◆ Problem set
1 > In the forum thread about the Kahr PM9, quote everything from "I had a P32" down to "(Sep 15, 2009)".
2 > In the forum thread about the Kahr PM9, what kind of holster does Fast Eddie use to carry the PM9?
3 > Translate this sentence from the forum thread about the Kahr PM9 into Spanish: "I got tired of having all of these different caliber rounds."

>> Start Passage to read

# PM9 Instead of P3AT?



## Surculus Solitudo (Aug 18, 2009)

I have an opportunity on a great deal on a Kahr PM9: $500. (It is from a friend) I currently carry a Kel Tec P3AT. I am thinking it would be nice to move up to a 9mm from the .380. The P3AT is great for summer carry though, as I live in Arizona. I think I could definitely carry the PM9 during the winter and maybe in the summer too. 

Anyone out there carrying the PM9? Opinions? Thanks!


----------



## JeffWard (Aug 24, 2007)

$500 for a PM-9 is excellent, if it is reliable.

If I were shopping, I'd take the P-3AT, and $400 worth of practice ammo...

Jeff


----------



## JeffWard (Aug 24, 2007)

In fact, keep the P-3AT and spend the $500 on ammo....


----------



## Steve S (Aug 12, 2009)

I had a P32 and a P3AT. I got tired of having all of these different caliber rounds. All my pistols are now 9mm. We have 2 PM9's and love them.


----------



## Fast Eddie (Sep 15, 2009)

Surculus Solitudo said:


> I have an opportunity on a great deal on a Kahr PM9: $500. (It is from a friend) I currently carry a Kel Tec P3AT. I am thinking it would be nice to move up to a 9mm from the .380. The P3AT is great for summer carry though, as I live in Arizona. I think I could definitely carry the PM9 during the winter and maybe in the summer too.
> 
> Anyone out there carrying the PM9? Opinions? Thanks!


I live in AZ and carry a PM9 frequently in a front pocket holster. I alternate between this and a Colt Mustang Pocket Lite (.380) when I am wearing work clothes and an IWB holster won't do. The colt is pretty similar to a P3at though probably alittle heavier. You will definately notice a difference in weight depending on the pants you wear. I've got several pairs of khakis that have a small cellphone pocket inside the right front pocket. I find that the muzzle of either gun fits nicely in there and then it hides better in the pocket than even in a holster. Buffalo Bore Ammo makes a hard cast lead .380 +P that they claim is a good self defense round and I carry those in the Mustang. 9mm is certainly going to hit harder though. Which one I carry depends on my clothes and mood.


----------

>> End Passage to read
>> Start Recorded data

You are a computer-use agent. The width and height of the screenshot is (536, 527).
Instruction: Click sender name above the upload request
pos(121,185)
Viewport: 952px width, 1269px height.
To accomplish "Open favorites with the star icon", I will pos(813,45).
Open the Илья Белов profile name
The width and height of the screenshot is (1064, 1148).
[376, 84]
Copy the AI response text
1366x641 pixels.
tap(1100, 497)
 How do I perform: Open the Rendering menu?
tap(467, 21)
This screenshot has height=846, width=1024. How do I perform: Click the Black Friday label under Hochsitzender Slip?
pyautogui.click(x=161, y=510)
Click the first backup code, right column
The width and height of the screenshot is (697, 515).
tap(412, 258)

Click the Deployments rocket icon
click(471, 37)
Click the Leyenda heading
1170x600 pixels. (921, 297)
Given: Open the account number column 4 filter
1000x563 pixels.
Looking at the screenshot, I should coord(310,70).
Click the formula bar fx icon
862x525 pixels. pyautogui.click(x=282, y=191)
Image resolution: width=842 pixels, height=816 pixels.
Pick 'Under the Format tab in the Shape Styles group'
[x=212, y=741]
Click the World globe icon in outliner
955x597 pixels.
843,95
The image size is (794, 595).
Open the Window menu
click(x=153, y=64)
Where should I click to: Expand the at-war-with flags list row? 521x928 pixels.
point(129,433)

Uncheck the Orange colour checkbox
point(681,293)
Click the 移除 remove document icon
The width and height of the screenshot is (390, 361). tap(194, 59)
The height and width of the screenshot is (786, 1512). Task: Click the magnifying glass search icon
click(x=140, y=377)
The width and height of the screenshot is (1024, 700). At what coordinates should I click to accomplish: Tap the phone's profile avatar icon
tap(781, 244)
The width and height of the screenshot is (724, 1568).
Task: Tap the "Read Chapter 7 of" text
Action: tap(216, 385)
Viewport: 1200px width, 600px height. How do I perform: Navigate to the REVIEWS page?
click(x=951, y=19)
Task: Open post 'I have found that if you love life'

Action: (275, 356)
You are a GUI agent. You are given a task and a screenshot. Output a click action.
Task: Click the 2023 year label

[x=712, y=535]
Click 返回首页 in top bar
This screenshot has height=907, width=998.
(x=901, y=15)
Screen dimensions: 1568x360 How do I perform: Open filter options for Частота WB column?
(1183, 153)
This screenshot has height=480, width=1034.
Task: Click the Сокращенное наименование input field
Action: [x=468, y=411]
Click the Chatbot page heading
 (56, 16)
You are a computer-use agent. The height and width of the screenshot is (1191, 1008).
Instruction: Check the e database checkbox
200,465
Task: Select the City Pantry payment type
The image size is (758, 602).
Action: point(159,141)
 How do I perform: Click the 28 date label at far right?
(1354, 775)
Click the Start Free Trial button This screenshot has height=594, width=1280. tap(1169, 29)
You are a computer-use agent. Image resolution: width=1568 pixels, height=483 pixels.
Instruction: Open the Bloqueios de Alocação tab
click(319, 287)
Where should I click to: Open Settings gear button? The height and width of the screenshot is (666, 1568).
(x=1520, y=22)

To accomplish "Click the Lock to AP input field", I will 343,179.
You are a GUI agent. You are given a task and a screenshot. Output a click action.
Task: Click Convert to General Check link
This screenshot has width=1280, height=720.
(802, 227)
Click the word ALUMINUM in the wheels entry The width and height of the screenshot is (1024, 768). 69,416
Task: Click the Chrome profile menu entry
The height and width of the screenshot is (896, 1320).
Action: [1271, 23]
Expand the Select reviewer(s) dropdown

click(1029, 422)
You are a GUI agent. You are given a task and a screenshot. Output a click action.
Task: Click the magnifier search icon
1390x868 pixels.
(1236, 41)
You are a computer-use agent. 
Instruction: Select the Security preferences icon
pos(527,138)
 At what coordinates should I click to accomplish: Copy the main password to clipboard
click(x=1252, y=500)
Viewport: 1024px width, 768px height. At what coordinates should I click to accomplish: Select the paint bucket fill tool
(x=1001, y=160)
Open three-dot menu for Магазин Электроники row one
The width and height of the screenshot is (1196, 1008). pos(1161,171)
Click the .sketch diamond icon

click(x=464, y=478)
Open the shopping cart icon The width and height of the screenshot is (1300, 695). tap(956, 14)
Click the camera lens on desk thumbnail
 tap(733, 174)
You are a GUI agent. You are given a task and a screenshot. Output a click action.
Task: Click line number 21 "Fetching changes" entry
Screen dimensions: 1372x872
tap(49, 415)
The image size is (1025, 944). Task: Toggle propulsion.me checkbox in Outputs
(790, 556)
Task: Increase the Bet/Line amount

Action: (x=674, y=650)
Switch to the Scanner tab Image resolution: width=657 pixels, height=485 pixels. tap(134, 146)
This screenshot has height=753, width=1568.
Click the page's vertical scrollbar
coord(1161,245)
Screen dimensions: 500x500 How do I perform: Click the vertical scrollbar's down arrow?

>> End Recorded data

◆ Solutions to each task
1 >
I had a P32 and a P3AT. I got tired of having all of these different caliber rounds. All my pistols are now 9mm. We have 2 PM9's and love them.


----------



## Fast Eddie (Sep 15, 2009)

2 > A front pocket holster.

3 > Me cansé de tener todas estas municiones de distintos calibres.